In your first effort...
void retrieveObject( int id, char * buffer )
{
Object::Object obj;
extractObject( id, obj );
memcpy( buffer, &obj, sizeof(obj) );
}
...you still had the compiler create the local variable obj, which guarantees correct alignment. In the second effort...
void retrieveObject( int id, char * buffer )
{
extractObject( id, *(reinterpret_cast<Object::Object *>(buffer)) );
}
...you're promising the compiler the buffer points to a byte that's aligned appropriately for an Object::Object. But will it be? Probably not, given your run-time crash. Generally, char*s can start on any given byte, where-as more complex objects are often aligned to the word size or with the largest alignment needed by their data members. Reading/writing ints, doubles, pointers etc. inside Object::Object may only work when the memory is properly aligned - it depends a bit on your CPU etc., but on UNIX/Linux, misalignment could generate e.g. a SIGBUS or SIGSEGV signal.

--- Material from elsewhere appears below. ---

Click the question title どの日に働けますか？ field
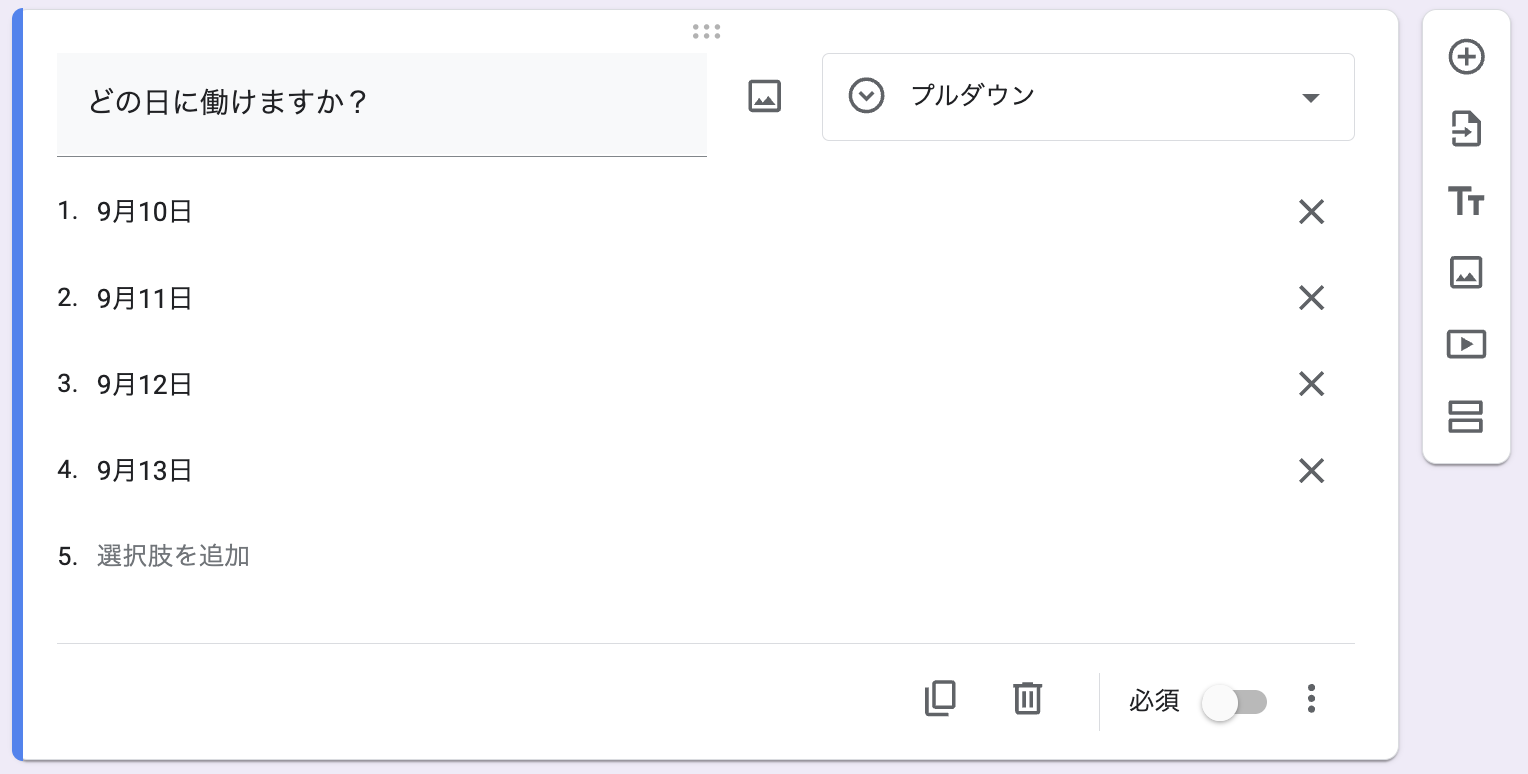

To explain this, let's consider a simple CPU/memory architecture. Say the memory allows, in any given operation, 4 bytes (a 32-bit architecture) to be read from addresses 0-3, 4-7, or 8-11 etc, but you can't read 4-byte chucks at addresses 1-4, 2-5, 3-6, 5-8.... Sounds strange, but that's actually quite a common limitation for memory, so just accept it and consider the consequences. If we want to read a 4-byte number in memory - if it's at one of those multiple-of-4 addresses we can get it in one memory read, otherwise we have to read twice: from one 4-byte area containing part of the data, then the other 4-byte area containing the rest, then throwing away the bits we don't want and reassembling the rest in the proper places to get the 32-bit value into the CPU register/memory. That's too slow, so languages typically take care to put values we want where the memory can access them in one operation. Even the CPUs are designed with this expectation, as they often have instructions that operate on values in memory directly, without explicitly loading them into registers (i.e. that's an implementation detail beneath even the level of assembly/machine code). Code that asks the CPU to operate on data that's not aligned like this typically results in the CPU generating an interrupt, which the OS might manifest as a signal.
That said, the other caveats about the safety of using this on non-POD data are also valid.